En estos últimos días las categorías de consumo registraron un marcado incremento en los valores a los que se rematan las vacas.
El incremento de precios por kilo vivo se esperaba que ocurriera en marzo, cuando habitualmente se reactiva el consumo luego del período vacacional. Pero sin embargo la cadena productiva no resistió más y forzó una fuerte suba en los valores corrientes. Esto se vio reflejado en el día de ayer en el Mercado AgroGanadero de Cañuelas, donde a pesar de la buena oferta (ingresaron 8.524 vacunos) se alcanzaron valores cercanos a los $420 para novillitos y vaquillonas y $400 para novillos.
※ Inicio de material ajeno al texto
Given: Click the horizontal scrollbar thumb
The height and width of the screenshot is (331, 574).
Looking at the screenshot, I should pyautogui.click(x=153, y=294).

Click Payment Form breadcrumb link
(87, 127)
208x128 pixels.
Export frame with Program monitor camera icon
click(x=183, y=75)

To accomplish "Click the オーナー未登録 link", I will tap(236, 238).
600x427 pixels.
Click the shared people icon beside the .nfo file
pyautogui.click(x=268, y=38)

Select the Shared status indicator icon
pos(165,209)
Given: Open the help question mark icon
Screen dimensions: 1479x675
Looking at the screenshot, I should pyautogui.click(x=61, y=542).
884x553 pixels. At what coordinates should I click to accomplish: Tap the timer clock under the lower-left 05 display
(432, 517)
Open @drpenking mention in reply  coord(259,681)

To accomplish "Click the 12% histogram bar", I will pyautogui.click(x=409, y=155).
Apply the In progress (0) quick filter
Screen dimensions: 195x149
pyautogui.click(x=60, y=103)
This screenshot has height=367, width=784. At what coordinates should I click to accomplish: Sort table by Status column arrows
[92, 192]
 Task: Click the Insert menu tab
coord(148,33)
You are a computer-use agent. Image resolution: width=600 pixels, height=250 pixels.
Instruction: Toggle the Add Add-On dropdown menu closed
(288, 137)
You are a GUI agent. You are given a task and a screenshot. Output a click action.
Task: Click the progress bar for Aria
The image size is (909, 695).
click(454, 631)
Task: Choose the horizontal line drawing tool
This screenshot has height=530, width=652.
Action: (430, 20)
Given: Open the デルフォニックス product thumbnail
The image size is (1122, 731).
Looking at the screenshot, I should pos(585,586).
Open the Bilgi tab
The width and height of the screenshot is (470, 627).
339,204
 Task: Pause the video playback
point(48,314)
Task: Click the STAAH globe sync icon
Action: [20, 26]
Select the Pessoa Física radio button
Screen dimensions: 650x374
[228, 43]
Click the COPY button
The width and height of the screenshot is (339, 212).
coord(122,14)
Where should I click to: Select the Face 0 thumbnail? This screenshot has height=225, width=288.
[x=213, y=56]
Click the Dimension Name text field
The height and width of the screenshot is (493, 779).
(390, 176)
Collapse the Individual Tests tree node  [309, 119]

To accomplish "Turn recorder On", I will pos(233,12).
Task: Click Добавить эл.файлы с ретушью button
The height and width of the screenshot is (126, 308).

Leonardo Rafael, titular de la Cámara Argentina de Matarifes y Abastecedores habló al respecto y afirmó que “la semana pasada se habían registrado incrementos leves, pero el viernes último la hacienda en pie pegó un salto del 25%, siempre considerando la calidad de los lotes. Este martes volvimos a superar los valores del viernes. Esto hace que en el mostrador se vaya a notar un aumento de entre $300 a $400”.
¿Cómo afectará esto en las góndolas?:
Miguel Schiariti, presidente de la Cámara de la Industria y el Comercio de la Carne (CICCRA), aseguró que “en lo sucesivo debemos observar si ese aumento se convalida en las góndolas, ahí veremos cuál es la reacción de los consumidores”. Esto se debe a que las carnicerías aumentaron sus ventas en los últimos meses y por esto es que la carne no acompañó el ritmo de suba de otros alimentos.
En el sector consideran que la recomposición del valor de la hacienda en pie era algo esperable y necesario para la cadena, en especial para quienes se dedican al engorde a corral. Juan Eiras, referente de esa actividad, señaló que “agotada la oferta estacional y luego el refuerzo de hacienda hacia los engordes que generó la seca, tenía que venir una recomposición de precios. Lo que paso en los últimos días es el inicio de la recuperación del 70% de atraso que tenía la hacienda contra el IPC.”
El aumento de precios es una realidad y será un gran problema para el Gobierno, puesto que la carne registraba precios muy por debajo de los otros alimentos y permitía equilibrar el IPC.